Note: This model has only been trained on around 10% of the data for $2 \times 10^5$ iterations instead of the $2 \times 10^6$ described in the original paper. This means that the reconstructions are quite bad and the samples are even worse. Consequently, this notebook is just a proof of concept that the model approximately works. If you have the computational means to fully train the model, then please feel free to make a pull request with the trained model, this will help me a lot.

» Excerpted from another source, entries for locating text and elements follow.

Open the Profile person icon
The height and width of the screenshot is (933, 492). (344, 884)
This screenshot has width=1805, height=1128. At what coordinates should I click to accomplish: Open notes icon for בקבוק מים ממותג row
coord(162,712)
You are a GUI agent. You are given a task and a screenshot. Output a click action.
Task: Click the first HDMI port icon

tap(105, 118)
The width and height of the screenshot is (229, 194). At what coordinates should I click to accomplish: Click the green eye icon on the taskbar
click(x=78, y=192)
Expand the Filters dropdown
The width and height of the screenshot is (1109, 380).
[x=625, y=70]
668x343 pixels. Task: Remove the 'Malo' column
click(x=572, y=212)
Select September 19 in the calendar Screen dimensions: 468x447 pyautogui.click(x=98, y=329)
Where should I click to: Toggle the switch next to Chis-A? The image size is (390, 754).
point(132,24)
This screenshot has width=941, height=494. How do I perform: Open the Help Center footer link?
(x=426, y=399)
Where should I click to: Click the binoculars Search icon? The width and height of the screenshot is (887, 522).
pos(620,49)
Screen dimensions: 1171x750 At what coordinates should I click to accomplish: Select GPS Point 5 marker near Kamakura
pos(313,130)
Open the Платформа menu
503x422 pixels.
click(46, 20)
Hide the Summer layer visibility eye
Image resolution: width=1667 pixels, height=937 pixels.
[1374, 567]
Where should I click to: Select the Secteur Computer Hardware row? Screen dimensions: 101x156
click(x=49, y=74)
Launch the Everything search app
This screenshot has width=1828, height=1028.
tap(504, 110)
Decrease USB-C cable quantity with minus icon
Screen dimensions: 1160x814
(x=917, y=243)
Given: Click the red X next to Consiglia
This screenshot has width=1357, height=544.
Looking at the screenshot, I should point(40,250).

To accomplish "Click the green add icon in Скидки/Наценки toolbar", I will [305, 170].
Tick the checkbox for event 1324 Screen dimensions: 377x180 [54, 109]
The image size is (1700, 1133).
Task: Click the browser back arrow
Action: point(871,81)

You can download the pretrained model weights from here: https://github.com/wohlert/generative-query-network-pytorch/releases/tag/0.1.

In [35]:
import torch
import torch.nn as nn
    
# Load dataset
from shepardmetzler import ShepardMetzler
from torch.utils.data import DataLoader

dataset = ShepardMetzler("/data/shepard_metzler_5_parts/") ## <= Choose your data location
loader = DataLoader(dataset, batch_size=1, shuffle=True)
In [36]:
from gqn import GenerativeQueryNetwork, partition

# Load model parameters onto CPU
state_dict = torch.load("./model-checkpoint.pth", map_location="cpu") ## <= Choose your model location

# Initialise new model with the settings of the trained one
model_settings = dict(x_dim=3, v_dim=7, r_dim=256, h_dim=128, z_dim=64, L=8)
model = GenerativeQueryNetwork(**model_settings)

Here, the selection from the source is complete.